[Available records Boundary: Start]

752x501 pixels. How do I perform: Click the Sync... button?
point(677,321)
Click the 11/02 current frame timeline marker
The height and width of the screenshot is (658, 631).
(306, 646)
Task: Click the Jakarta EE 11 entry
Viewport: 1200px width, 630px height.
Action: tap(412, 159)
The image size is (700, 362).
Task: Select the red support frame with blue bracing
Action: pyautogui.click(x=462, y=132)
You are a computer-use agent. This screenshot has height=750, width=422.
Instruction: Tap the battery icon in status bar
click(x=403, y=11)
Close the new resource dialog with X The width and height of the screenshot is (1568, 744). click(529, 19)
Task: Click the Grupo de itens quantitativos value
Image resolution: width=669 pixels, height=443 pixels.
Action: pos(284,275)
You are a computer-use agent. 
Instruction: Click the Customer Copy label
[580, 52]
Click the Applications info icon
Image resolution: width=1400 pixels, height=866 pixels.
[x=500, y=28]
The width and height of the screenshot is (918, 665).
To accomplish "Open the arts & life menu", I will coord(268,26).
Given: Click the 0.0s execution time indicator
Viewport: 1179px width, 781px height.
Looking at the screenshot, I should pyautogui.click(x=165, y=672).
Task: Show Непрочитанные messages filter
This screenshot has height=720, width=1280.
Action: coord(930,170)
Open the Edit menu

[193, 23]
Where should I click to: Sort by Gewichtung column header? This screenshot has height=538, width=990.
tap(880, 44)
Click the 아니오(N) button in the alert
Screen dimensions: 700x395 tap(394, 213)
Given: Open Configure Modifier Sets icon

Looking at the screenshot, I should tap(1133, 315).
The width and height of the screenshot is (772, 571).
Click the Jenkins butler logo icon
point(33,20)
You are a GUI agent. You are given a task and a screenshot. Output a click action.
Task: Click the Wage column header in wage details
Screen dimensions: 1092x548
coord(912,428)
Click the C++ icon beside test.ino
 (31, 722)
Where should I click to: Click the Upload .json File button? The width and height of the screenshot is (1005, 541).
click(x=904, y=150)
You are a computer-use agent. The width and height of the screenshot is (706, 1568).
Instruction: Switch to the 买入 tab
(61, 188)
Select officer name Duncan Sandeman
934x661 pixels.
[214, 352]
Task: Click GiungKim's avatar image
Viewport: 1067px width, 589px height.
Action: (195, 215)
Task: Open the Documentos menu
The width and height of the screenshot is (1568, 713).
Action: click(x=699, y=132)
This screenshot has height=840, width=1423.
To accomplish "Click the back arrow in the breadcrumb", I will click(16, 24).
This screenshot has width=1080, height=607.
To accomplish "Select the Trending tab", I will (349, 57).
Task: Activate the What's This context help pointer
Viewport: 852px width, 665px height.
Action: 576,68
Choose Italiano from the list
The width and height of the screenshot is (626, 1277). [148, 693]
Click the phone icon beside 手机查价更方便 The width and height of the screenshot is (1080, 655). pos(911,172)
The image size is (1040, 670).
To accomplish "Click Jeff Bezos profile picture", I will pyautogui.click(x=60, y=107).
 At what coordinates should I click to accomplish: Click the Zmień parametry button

[Available records Boundary: End]

- [Your instructions]: From the entries above, list each line with "accomplish" in it.

- [Response to this task]:
To accomplish "Open the arts & life menu", I will coord(268,26).
To accomplish "Click the back arrow in the breadcrumb", I will click(16, 24).
To accomplish "Select the Trending tab", I will (349, 57).
To accomplish "Click Jeff Bezos profile picture", I will pyautogui.click(x=60, y=107).
 At what coordinates should I click to accomplish: Click the Zmień parametry button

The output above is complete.